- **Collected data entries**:
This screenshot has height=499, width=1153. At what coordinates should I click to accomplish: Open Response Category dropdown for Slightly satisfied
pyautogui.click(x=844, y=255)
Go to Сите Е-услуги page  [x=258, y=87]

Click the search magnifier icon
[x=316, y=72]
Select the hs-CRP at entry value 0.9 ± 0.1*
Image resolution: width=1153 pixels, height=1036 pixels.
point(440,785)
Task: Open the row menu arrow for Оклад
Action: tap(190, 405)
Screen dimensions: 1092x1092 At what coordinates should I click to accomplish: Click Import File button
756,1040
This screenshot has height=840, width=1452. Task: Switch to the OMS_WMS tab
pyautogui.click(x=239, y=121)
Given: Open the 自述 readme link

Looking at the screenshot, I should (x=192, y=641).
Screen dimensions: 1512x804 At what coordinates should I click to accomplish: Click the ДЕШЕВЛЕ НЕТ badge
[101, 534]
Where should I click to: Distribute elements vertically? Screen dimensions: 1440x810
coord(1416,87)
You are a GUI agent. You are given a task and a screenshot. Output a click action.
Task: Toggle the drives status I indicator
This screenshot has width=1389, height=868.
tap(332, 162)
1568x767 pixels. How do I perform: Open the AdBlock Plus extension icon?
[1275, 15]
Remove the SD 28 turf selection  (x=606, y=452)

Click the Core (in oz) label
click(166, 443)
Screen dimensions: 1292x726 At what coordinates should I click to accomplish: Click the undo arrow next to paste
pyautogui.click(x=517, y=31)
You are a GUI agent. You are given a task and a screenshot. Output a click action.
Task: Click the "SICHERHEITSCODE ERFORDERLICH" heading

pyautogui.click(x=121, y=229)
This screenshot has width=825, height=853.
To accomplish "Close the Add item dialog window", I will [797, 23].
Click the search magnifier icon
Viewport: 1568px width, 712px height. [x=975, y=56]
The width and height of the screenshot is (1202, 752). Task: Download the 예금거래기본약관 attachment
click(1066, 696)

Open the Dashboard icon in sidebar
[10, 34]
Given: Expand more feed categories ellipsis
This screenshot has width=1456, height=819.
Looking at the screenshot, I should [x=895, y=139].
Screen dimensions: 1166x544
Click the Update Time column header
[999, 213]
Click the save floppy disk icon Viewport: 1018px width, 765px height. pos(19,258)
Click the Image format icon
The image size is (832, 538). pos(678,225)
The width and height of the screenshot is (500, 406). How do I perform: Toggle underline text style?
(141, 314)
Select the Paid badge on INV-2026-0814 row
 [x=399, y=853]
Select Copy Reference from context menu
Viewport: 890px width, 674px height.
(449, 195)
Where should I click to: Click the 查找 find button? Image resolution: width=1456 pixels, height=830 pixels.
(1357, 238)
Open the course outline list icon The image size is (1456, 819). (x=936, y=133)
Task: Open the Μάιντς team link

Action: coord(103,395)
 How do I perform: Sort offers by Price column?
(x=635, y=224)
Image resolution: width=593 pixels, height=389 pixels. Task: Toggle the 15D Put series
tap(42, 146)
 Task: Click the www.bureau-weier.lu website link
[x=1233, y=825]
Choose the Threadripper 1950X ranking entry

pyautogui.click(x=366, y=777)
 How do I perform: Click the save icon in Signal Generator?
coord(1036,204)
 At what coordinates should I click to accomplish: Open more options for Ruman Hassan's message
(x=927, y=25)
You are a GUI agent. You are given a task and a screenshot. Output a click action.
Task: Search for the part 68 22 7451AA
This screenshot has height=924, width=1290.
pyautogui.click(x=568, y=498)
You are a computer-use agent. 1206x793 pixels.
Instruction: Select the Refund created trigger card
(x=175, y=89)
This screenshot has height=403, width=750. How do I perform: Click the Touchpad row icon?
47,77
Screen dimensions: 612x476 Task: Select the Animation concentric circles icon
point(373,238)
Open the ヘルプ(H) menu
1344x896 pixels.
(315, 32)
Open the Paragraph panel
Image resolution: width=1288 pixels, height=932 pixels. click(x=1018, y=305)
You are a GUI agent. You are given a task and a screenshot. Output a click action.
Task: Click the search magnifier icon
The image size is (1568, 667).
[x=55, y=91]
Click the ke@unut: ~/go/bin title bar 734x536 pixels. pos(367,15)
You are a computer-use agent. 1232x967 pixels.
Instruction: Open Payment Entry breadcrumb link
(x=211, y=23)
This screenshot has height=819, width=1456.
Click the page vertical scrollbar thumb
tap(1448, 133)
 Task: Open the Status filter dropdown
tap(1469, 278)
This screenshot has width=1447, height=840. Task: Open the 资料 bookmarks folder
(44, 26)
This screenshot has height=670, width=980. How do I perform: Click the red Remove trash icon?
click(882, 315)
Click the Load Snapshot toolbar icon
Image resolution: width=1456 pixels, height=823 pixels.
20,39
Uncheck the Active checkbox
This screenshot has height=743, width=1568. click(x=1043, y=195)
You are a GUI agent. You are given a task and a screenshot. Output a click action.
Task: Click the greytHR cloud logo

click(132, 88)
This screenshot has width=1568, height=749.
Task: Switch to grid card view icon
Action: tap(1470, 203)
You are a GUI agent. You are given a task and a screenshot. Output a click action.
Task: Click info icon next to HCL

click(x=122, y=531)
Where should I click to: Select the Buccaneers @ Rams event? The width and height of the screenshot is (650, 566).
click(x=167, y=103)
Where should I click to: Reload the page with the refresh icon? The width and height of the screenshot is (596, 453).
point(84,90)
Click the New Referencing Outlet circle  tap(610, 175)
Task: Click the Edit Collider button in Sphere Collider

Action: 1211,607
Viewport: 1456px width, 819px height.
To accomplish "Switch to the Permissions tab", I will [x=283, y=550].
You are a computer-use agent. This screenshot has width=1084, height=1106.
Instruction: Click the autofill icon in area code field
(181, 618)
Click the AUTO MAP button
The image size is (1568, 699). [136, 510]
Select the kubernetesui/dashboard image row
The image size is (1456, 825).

- **EXERCISE OBJECTIVE**: Which lines in the listing above contain the word "will", matching case exactly? Copy each of those lines in full.

- **RESULT OF THIS EXERCISE**:
To accomplish "Close the Add item dialog window", I will [797, 23].
To accomplish "Switch to the Permissions tab", I will [x=283, y=550].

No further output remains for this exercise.